About Book
A book that offers an elegant and inventive perspective on the multiple meanings of Indian masculinity
‘Masculine’ is most commonly defined in direct contrast to ‘feminine’. Masculinity is thus often seen as an antithesis of femininity, the two ideas apparently locked in a tussle over the allocation of characteristics.
Joseph Alter bypasses this opposition altogether in his original exploration of the concept of masculinity in modern India. He offers a strikingly new interpretation of Indian ‘maleness’, one that refers to itself, and not to an ‘other’. Through the distinct yet interrelated lenses of nationalism, yoga, wrestling, the concept of brahmacharya and male chastity, Alter examines the moral, material and biological roots of Indian masculinity. Unusually, it is the ideal of the celibate male that is the basis for this exploration.
About Author
Joseph S. Alter is an anthropologist who earned his doctoral degree from the University of California, Berkeley. He teaches at the University of Pittsburgh, where he is Professor and Department Chair. He was born in Landour, Uttarakhand and divides his time between Pittsburgh and the Allegheny mountains of western Pennsylvania and Mussoorie in the Himalayas.
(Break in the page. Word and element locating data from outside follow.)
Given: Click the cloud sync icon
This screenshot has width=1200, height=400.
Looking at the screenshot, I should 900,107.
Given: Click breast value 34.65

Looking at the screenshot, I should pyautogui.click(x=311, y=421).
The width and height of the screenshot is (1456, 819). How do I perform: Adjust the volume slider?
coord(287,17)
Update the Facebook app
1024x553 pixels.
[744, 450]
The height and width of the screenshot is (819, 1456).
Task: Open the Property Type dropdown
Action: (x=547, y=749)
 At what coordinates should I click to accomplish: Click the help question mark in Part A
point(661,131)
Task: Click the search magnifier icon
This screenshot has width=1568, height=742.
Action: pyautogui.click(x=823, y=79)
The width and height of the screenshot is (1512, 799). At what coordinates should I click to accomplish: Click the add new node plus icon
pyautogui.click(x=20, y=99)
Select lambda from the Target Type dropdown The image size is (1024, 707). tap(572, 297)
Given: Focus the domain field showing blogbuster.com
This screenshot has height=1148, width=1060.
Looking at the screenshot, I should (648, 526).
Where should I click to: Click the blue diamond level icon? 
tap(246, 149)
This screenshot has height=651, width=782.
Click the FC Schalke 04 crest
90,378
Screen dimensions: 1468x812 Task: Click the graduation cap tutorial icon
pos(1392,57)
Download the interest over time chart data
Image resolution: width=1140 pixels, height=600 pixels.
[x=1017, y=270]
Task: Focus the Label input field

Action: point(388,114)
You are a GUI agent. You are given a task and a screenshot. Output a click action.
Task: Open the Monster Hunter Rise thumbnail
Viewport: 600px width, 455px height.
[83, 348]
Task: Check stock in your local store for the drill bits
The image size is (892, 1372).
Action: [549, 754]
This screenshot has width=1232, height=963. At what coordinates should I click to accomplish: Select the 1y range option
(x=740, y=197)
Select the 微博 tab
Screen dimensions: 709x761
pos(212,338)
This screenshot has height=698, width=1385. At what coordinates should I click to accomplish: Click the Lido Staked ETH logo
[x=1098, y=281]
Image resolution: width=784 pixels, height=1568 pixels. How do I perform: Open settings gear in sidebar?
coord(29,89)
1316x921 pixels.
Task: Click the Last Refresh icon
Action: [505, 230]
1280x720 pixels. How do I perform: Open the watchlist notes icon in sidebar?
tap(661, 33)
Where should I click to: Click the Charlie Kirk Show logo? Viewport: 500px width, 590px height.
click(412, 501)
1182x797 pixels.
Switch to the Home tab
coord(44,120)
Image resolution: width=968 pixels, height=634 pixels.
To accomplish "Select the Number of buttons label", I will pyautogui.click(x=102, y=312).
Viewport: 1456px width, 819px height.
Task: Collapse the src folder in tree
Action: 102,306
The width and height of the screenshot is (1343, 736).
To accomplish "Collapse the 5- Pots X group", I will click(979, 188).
For thirty years he has been conducting research on various aspects of society and culture in South Asia with a particular focus on physical fitness, sport, and the culture and history of medicine. He has written five books, including The Wrestler’s Body (University of California Press, 1992), Knowing Dil Das (Penguin India 2010), Gandhi’s Body (University of Pennsylvania Press, 2000), Asian Medicine and Globalization (University of Pennsylvania Press, 2005) and Yoga in Modern India (Princeton University Press, 2004). He has also published extensively on a range of sports, including kabaddi and jori/mugdal, on the cultural history and philosophy of Ayurveda and Unani medicine, and on the impact of colonial and postcolonial development on the political economy of Mussoorie.